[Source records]

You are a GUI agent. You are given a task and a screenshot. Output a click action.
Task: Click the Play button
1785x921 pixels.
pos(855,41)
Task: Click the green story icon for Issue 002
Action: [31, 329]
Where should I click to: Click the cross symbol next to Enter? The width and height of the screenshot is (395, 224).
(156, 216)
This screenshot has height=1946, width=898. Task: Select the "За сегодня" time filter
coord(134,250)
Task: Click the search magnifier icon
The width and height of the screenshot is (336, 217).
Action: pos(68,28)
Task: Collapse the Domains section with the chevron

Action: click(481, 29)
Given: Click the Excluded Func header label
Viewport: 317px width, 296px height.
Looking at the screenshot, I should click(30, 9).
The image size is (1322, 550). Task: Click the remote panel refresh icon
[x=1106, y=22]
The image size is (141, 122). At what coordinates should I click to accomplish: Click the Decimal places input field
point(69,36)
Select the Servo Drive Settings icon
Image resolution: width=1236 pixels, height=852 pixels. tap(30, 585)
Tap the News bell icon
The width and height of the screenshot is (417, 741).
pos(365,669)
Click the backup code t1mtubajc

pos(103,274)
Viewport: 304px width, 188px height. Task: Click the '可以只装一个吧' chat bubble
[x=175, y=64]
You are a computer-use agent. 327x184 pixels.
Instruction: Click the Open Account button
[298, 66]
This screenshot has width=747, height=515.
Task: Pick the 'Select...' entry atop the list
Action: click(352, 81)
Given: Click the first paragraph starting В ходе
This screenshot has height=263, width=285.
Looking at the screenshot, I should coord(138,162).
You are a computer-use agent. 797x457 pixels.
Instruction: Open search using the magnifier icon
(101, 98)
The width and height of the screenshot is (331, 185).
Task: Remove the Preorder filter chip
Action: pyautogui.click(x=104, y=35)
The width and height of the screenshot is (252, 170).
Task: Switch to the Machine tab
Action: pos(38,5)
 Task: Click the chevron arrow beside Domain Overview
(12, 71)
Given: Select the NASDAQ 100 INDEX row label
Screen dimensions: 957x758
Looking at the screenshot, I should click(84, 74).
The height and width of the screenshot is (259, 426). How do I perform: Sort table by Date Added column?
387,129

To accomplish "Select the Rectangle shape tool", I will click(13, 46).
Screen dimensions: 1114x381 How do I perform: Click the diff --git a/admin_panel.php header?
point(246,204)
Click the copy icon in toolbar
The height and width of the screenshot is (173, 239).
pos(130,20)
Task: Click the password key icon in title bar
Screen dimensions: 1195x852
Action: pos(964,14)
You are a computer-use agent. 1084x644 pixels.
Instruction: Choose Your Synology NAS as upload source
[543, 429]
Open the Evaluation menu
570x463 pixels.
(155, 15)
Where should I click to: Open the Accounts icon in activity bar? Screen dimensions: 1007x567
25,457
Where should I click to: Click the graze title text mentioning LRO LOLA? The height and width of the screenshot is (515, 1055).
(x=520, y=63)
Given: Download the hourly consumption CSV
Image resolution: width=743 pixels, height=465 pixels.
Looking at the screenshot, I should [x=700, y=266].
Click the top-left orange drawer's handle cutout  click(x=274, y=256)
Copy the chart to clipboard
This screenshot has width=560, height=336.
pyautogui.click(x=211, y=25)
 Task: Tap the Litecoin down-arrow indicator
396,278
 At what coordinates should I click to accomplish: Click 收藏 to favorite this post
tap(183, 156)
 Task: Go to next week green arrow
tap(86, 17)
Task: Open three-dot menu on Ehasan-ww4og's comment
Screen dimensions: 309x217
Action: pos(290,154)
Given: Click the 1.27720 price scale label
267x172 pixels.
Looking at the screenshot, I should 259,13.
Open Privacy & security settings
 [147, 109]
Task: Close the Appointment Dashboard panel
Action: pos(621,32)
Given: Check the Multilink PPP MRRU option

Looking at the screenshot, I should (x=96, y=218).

§ **Your instructions**:
Every record must appear in the answer exactly as it does above.

§ **Solution for this task**:
You are a GUI agent. You are given a task and a screenshot. Output a click action.
Task: Click the Play button
1785x921 pixels.
pos(855,41)
Task: Click the green story icon for Issue 002
Action: [31, 329]
Where should I click to: Click the cross symbol next to Enter? The width and height of the screenshot is (395, 224).
(156, 216)
This screenshot has height=1946, width=898. Task: Select the "За сегодня" time filter
coord(134,250)
Task: Click the search magnifier icon
The width and height of the screenshot is (336, 217).
Action: pos(68,28)
Task: Collapse the Domains section with the chevron

Action: click(481, 29)
Given: Click the Excluded Func header label
Viewport: 317px width, 296px height.
Looking at the screenshot, I should click(30, 9).
The image size is (1322, 550). Task: Click the remote panel refresh icon
[x=1106, y=22]
The image size is (141, 122). At what coordinates should I click to accomplish: Click the Decimal places input field
point(69,36)
Select the Servo Drive Settings icon
Image resolution: width=1236 pixels, height=852 pixels. tap(30, 585)
Tap the News bell icon
The width and height of the screenshot is (417, 741).
pos(365,669)
Click the backup code t1mtubajc

pos(103,274)
Viewport: 304px width, 188px height. Task: Click the '可以只装一个吧' chat bubble
[x=175, y=64]
You are a computer-use agent. 327x184 pixels.
Instruction: Click the Open Account button
[298, 66]
This screenshot has width=747, height=515.
Task: Pick the 'Select...' entry atop the list
Action: click(352, 81)
Given: Click the first paragraph starting В ходе
This screenshot has height=263, width=285.
Looking at the screenshot, I should coord(138,162).
You are a computer-use agent. 797x457 pixels.
Instruction: Open search using the magnifier icon
(101, 98)
The width and height of the screenshot is (331, 185).
Task: Remove the Preorder filter chip
Action: pyautogui.click(x=104, y=35)
The width and height of the screenshot is (252, 170).
Task: Switch to the Machine tab
Action: pos(38,5)
 Task: Click the chevron arrow beside Domain Overview
(12, 71)
Given: Select the NASDAQ 100 INDEX row label
Screen dimensions: 957x758
Looking at the screenshot, I should click(84, 74).
The height and width of the screenshot is (259, 426). How do I perform: Sort table by Date Added column?
387,129

To accomplish "Select the Rectangle shape tool", I will click(13, 46).
Screen dimensions: 1114x381 How do I perform: Click the diff --git a/admin_panel.php header?
point(246,204)
Click the copy icon in toolbar
The height and width of the screenshot is (173, 239).
pos(130,20)
Task: Click the password key icon in title bar
Screen dimensions: 1195x852
Action: pos(964,14)
You are a computer-use agent. 1084x644 pixels.
Instruction: Choose Your Synology NAS as upload source
[543, 429]
Open the Evaluation menu
570x463 pixels.
(155, 15)
Where should I click to: Open the Accounts icon in activity bar? Screen dimensions: 1007x567
25,457
Where should I click to: Click the graze title text mentioning LRO LOLA? The height and width of the screenshot is (515, 1055).
(x=520, y=63)
Given: Download the hourly consumption CSV
Image resolution: width=743 pixels, height=465 pixels.
Looking at the screenshot, I should [x=700, y=266].
Click the top-left orange drawer's handle cutout  click(x=274, y=256)
Copy the chart to clipboard
This screenshot has width=560, height=336.
pyautogui.click(x=211, y=25)
 Task: Tap the Litecoin down-arrow indicator
396,278
 At what coordinates should I click to accomplish: Click 收藏 to favorite this post
tap(183, 156)
 Task: Go to next week green arrow
tap(86, 17)
Task: Open three-dot menu on Ehasan-ww4og's comment
Screen dimensions: 309x217
Action: pos(290,154)
Given: Click the 1.27720 price scale label
267x172 pixels.
Looking at the screenshot, I should 259,13.
Open Privacy & security settings
 [147, 109]
Task: Close the Appointment Dashboard panel
Action: pos(621,32)
Given: Check the Multilink PPP MRRU option

Looking at the screenshot, I should (x=96, y=218).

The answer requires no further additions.